Monday, October 25, 2004

 

John Kerry and the Truth

People who have followed this campaign all along know that John Kerry has trouble with the truth. Oh, he may call it "nuance," but he has be caught flipping things he said around and around many many times. He has a long history of playing around and exaggerating the truth. Even if you discount the Swift Boat Vets, he did claim he was in Cambodia when he was not. Even his recent attempts to show that he is a hunter is a mistruth when you see his voting record where he voted to ban semi-automatic shotguns and centerfire ammunition.

But this one especially is a great example of Kerry's playing with the truth. During the second debate, Kerry said: "This president hasn't listened. I went to meet with the members of the Security Council in the week before we voted. I went to New York. I talked to all of them, to find out how serious they were about really holding Saddam Hussein accountable."

But it turns out that this was a falsehood, another case of Kerry playing wild and fast with the truth once again.

The Washinton Times reports:

But of the five ambassadors on the Security Council in 2002 who were reached directly for comment, four said they had never met Mr. Kerry. The four also said that no one who worked for their countries' U.N. missions had met with Mr. Kerry either.
The former ambassadors who said on the record they had never met Mr. Kerry included the representatives of Mexico, Colombia and Bulgaria. The ambassador of a fourth country gave a similar account on the condition that his country not be identified.
Ambassador Andres Franco, the permanent deputy representative from Colombia during its Security Council membership from 2001 to 2002, said, "I never heard of anything."
Although Mr. Franco was quick to note that Mr. Kerry could have met some members of the panel, he also said that "everything can be heard in the corridors."
Adolfo Aguilar Zinser, Mexico's then-ambassador to the United Nations, said: "There was no meeting with John Kerry before Resolution 1441, or at least not in my memory."
All had vivid recollections of the time frame when Mr. Kerry traveled to New York, as it was shortly before the Nov. 7, 2002, enactment of Resolution 1441, which said Iraq was in "material breach" of earlier disarmament resolutions and warned Baghdad of "serious consequences as a result of its continued violations."
Stefan Tafrov, Bulgaria's ambassador at the time, said he remembers the period well because it "was a very contentious time."
After conversations with ambassadors from five members of the Security Council in 2002 and calls to all the missions of the countries then on the panel, The Times was only able to confirm directly that Mr. Kerry had met with representatives of France, Singapore and Cameroon.
In addition, second-hand accounts have Mr. Kerry meeting with representatives of Britain.

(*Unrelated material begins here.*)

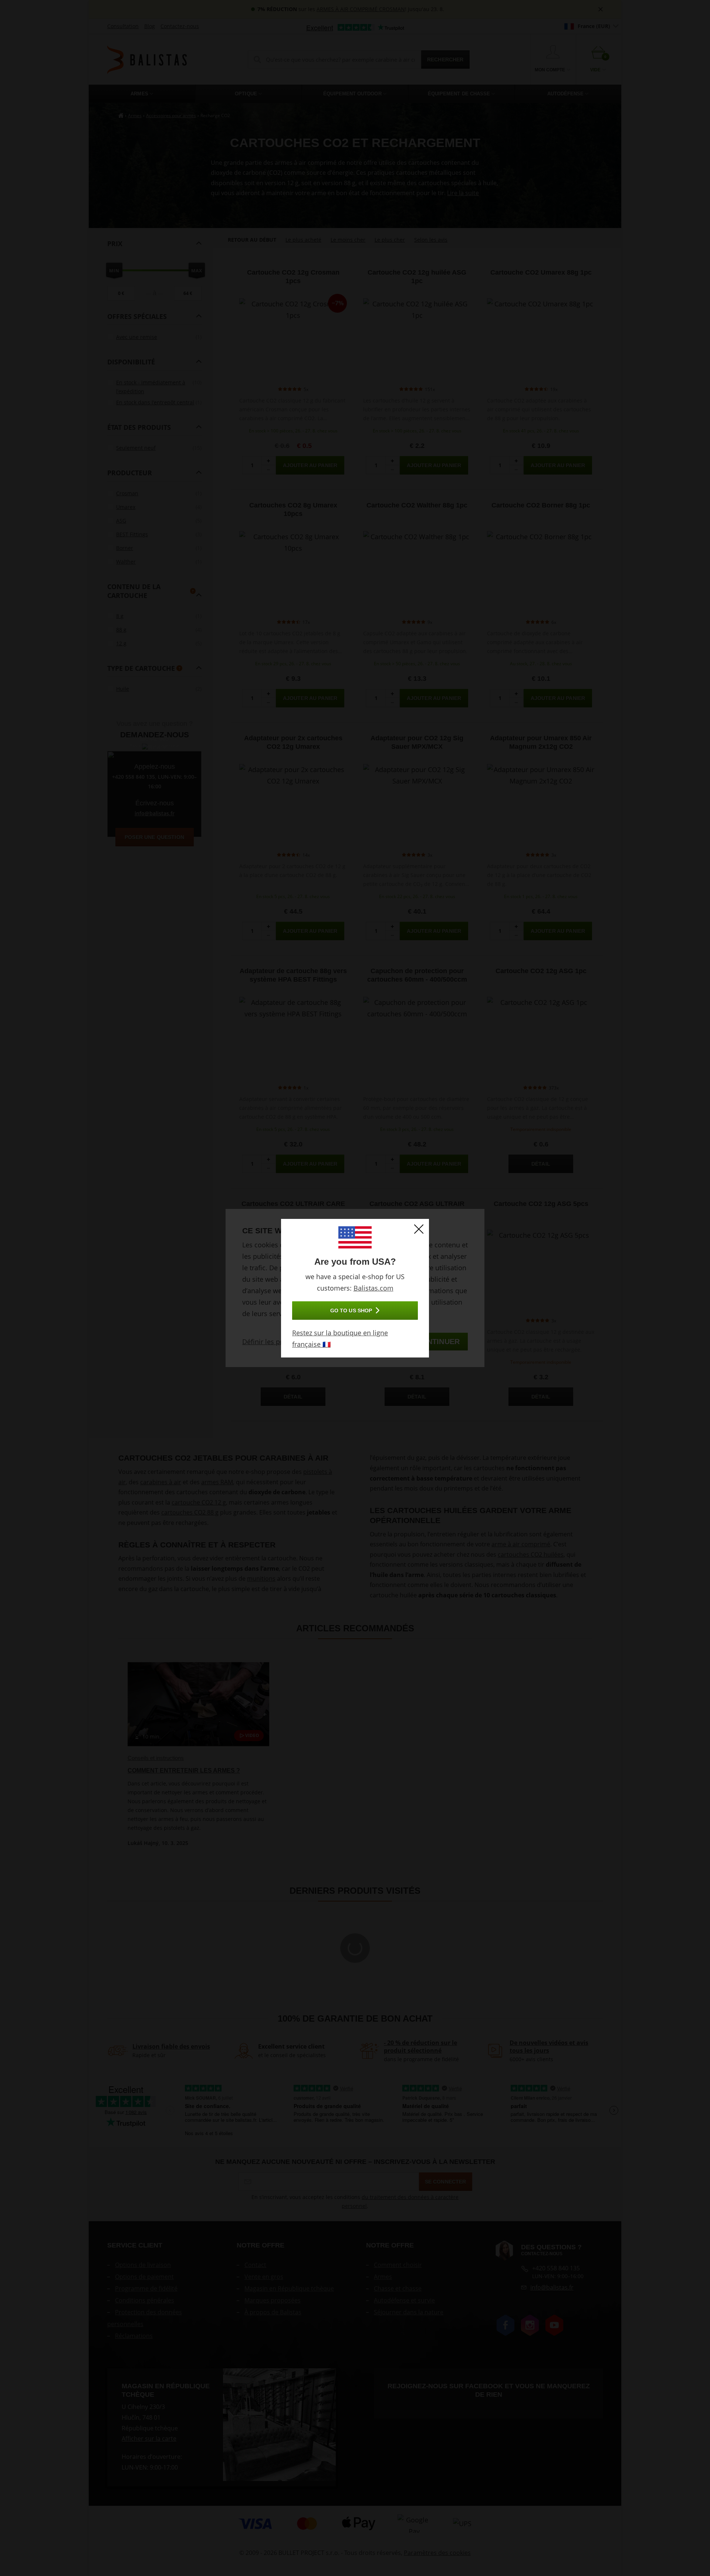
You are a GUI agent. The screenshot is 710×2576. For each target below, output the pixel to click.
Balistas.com (373, 1288)
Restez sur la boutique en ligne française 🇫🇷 (340, 1338)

There's more. Meeting with some is not meeting with all

And now there is the inevitable nuancing, dancing back from the truth once he got caught.

First:
But after being told late yesterday of the results of The Times investigation, the Kerry campaign issued a statement that read in part, "It was a closed meeting and a private discussion."

Which implies that those who denied the meeting lied.

But to wiggle around that:

A Kerry aide refused to identify who participated in the meeting.
The statement did not repeat Mr. Kerry's claims of a lengthy meeting with the entire 15-member Security Council, instead saying the candidate "met with a group of representatives of countries sitting on the Security Council."

But he already said he had! Which is it?

And do we really want a president whose word can never be trusted?